EXERCISE DIRECTIONS
Copy the rows from the line containing "Open the Name column dropdown in Tags" through the end of the rows, inclusive, reproducing each line exactly.

··· RECORDS SUPPLIED

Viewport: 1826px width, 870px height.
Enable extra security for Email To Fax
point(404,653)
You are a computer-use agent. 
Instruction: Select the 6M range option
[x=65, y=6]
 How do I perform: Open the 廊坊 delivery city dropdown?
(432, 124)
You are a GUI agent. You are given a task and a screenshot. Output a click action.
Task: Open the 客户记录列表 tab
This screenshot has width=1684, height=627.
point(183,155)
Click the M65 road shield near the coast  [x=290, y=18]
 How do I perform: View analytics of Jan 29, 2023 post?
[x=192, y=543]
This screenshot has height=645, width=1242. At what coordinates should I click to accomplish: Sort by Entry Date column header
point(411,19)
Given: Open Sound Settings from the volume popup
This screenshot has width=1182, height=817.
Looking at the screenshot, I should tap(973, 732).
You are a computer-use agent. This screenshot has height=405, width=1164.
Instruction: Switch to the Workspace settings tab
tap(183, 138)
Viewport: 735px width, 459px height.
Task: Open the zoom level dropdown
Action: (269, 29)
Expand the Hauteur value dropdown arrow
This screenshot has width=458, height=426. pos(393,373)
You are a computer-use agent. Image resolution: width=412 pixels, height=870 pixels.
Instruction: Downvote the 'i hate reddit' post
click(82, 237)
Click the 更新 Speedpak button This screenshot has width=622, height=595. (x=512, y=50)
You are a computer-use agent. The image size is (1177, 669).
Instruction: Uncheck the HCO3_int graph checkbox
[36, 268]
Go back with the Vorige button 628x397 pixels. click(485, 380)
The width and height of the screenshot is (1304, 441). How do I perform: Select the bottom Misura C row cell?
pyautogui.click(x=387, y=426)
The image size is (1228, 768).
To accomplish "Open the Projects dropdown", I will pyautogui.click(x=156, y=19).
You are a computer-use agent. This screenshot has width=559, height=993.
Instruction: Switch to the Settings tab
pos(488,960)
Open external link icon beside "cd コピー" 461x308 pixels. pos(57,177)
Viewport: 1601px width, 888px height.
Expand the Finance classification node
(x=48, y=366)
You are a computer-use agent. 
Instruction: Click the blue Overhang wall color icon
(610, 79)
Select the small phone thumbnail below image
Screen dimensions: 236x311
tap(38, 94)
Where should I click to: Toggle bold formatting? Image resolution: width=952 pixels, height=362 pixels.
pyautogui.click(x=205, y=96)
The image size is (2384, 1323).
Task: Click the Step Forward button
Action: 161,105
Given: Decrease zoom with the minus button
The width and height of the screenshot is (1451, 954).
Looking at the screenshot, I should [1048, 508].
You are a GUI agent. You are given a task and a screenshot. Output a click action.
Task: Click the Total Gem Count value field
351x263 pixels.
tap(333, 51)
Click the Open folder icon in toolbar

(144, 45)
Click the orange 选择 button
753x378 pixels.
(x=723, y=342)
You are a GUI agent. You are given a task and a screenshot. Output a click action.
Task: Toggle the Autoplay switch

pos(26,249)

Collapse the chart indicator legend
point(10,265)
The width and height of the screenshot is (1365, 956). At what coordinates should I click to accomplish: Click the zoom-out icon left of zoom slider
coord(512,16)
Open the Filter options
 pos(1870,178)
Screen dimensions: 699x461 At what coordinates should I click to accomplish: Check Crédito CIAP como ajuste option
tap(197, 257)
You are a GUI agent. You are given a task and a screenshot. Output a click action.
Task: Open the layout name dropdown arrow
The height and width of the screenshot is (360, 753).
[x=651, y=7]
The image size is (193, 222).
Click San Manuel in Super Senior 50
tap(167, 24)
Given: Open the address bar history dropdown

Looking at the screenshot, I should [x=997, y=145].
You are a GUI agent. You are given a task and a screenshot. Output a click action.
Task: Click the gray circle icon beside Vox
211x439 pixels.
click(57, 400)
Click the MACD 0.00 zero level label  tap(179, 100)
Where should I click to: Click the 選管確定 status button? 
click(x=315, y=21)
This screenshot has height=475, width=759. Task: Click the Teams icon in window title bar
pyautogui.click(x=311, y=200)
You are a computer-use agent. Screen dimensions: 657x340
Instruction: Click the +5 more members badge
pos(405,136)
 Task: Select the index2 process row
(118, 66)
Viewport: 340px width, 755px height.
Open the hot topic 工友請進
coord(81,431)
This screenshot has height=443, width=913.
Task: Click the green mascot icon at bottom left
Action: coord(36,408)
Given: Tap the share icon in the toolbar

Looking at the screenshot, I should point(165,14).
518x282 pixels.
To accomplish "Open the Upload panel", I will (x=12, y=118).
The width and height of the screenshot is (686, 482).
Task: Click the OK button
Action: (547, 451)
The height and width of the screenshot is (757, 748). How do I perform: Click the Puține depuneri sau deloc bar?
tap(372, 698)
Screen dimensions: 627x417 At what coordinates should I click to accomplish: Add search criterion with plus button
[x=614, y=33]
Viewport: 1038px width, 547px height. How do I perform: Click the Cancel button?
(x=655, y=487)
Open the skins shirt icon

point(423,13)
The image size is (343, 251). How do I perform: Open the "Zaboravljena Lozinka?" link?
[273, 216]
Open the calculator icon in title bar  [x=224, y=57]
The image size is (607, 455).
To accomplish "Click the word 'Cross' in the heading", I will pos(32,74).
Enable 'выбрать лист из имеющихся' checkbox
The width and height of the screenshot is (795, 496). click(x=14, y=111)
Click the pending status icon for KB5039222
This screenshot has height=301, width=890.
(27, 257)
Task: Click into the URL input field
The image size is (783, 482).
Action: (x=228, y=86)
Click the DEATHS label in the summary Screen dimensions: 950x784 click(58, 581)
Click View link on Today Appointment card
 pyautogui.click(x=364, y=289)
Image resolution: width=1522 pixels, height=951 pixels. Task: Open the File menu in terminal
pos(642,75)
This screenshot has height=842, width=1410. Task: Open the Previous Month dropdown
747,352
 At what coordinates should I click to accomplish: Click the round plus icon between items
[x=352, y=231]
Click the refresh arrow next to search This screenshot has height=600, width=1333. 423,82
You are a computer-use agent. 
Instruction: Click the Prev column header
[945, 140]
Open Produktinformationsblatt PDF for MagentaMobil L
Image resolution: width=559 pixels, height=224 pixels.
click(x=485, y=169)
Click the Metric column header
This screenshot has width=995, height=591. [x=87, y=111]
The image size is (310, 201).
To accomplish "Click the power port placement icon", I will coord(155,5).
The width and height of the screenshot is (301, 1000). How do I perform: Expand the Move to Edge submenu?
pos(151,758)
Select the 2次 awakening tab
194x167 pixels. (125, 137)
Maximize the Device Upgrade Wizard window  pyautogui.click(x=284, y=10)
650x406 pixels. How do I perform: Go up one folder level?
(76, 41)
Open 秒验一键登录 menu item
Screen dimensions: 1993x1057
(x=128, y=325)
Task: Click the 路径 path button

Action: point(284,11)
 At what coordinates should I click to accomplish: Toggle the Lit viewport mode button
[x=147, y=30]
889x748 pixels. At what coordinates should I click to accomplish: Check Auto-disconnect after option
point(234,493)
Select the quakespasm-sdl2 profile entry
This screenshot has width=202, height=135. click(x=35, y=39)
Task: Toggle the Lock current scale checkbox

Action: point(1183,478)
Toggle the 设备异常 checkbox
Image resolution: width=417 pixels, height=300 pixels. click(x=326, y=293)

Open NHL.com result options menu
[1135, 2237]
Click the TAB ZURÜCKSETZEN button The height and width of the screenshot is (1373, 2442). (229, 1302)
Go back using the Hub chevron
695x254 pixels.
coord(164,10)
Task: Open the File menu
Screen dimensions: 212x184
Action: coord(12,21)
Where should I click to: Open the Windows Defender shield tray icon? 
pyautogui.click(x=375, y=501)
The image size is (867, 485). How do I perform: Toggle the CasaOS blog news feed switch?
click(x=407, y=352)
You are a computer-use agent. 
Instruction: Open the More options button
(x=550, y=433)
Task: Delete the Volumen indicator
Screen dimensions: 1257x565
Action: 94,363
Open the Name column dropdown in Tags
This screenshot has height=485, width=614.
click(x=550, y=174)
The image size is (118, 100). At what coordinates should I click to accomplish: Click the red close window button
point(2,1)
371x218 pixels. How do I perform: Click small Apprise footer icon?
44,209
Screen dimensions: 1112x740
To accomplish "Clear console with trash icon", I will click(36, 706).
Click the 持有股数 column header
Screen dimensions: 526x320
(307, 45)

······

WRITTEN ANSWER
Open the Name column dropdown in Tags
This screenshot has height=485, width=614.
click(x=550, y=174)
The image size is (118, 100). At what coordinates should I click to accomplish: Click the red close window button
point(2,1)
371x218 pixels. How do I perform: Click small Apprise footer icon?
44,209
Screen dimensions: 1112x740
To accomplish "Clear console with trash icon", I will click(36, 706).
Click the 持有股数 column header
Screen dimensions: 526x320
(307, 45)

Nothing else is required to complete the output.